___ 提示文章

こんにちは。薬剤師の雜賀匡史です。
多くの薬を服用することにより副作用などの有害事象を起こすことを、ポリファーマシーといいます。
今回は、ポリファーマシーで悩んでいる人に向けて、薬剤師との関わり方について紹介します。
「薬を減らしたい」と医師に伝えないことでポリファーマシーを招く
高齢者は複数の疾患を有する人が多く、多科受診によって引き起こされるポリファーマシーの問題が増えています。
例えば内科と整形外科、眼科を受診している患者がそれぞれの医師から3種類ずつ薬を処方されていたとします。この場合、患者が毎日使用する薬は9種類に及びます。
5種類以上の薬を併用すると転倒のリスクが高まり、6種類以上の薬を併用すると副作用を意味する薬物有害事象の発現率が上昇すると言われています。
たとえ、それぞれの医師がポリファーマシーを避けるために処方数を抑えていても、複数の科を受診することで簡単にポリファーマシーの状態がつくられてしまうのです。
このようなとき、「薬を減らして欲しい!」と心の中で思っても、医師に直接訴えるのは勇気がいることですよね。
「忙しい中、処方してくれた先生に申し訳ないから」と、気を遣われる方も多いと思います。
気持ちはとてもよくわかりますし、日頃からお世話になっている処方医のことを思うとなかなか言い出しにくいです。
しかし、このような医師への気遣いがポリファーマシーを招いてしまうことがあります。
医師に直接訴えにくいことも、薬剤師を介して伝えることができます。困ったときに相談出来る薬剤師がいると、ポリファーマシー問題が簡単に解決できるかもしれません。
薬学的根拠という判断材料が加わることで、処方変更しやすい環境がうまれる
私たち薬剤師は、処方薬や処方内容についての相談を受けたとき、患者からの言葉をそのまま医師に伝えることはありません。
患者から聞き取った服薬背景や生活状況、処方内容などに薬学的な観点を加え、薬を減らすことのメリットとデメリットを総合的に判断し、医師に打診しています。
と言うのも、医師は不必要な薬をやみくもに処方しているわけではありませんので、減薬するにはそれ相応の根拠が必要だからです。

______

__作業指示 A__: ポリファーマシーについての文章のうち、「こんにちは。薬剤師の雜賀匡史です。」を含む語句で始まり「マシーの問題が増えています。」で終わる部分を、一字一句変えずに書き写すこと。
__作業指示 B__: ポリファーマシーについての文章を、最後の文の後から引き継いで書き進めてください。

___ 検討用データ

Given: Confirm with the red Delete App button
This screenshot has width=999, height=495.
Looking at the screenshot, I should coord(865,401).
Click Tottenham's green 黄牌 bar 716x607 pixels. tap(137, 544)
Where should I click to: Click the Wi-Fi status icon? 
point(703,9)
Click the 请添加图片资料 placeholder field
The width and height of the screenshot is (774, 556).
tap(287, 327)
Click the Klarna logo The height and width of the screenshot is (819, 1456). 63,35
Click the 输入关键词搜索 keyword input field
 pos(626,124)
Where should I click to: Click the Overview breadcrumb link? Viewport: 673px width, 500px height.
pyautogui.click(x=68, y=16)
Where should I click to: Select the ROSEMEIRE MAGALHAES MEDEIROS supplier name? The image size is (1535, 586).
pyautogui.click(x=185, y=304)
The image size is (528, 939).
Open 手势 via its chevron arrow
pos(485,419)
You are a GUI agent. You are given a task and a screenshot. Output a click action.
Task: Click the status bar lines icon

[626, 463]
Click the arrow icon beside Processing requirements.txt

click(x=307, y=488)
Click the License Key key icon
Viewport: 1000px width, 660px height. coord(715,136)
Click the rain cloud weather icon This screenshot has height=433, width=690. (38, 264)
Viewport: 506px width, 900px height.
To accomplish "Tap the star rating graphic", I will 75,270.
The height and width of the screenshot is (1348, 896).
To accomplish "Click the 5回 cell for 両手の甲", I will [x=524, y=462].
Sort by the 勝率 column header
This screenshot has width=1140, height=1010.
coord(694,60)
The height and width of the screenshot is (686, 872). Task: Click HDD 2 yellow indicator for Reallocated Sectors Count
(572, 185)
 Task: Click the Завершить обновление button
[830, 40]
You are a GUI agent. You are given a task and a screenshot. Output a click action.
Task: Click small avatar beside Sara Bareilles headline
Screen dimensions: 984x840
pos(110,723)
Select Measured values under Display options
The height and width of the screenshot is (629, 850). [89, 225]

______

__作業結果 A__:
こんにちは。薬剤師の雜賀匡史です。
多くの薬を服用することにより副作用などの有害事象を起こすことを、ポリファーマシーといいます。
今回は、ポリファーマシーで悩んでいる人に向けて、薬剤師との関わり方について紹介します。
「薬を減らしたい」と医師に伝えないことでポリファーマシーを招く
高齢者は複数の疾患を有する人が多く、多科受診によって引き起こされるポリファーマシーの問題が増えています。

__作業結果 B__:
薬剤師からの薬学的根拠という判断材料が1つ増えることで、医師にとって処方変更しやい環境がうまれます。
これにより患者や介護者は医師に必要以上の気遣いをしなくて済み、医師も多忙な業務の中で処方検討に割かれる時間を他のことに使えるでしょう。
患者や介護者、医師、薬剤師のそれぞれの意見を集約することで、ポリファーマシーの状態を脱することができるのです。
薬剤師に伝えると良い情報
私自身もポリファーマシーで困っている患者や介護者から多くの相談を受けています。
相談時には、以下のような情報を伝えていただけると助かります。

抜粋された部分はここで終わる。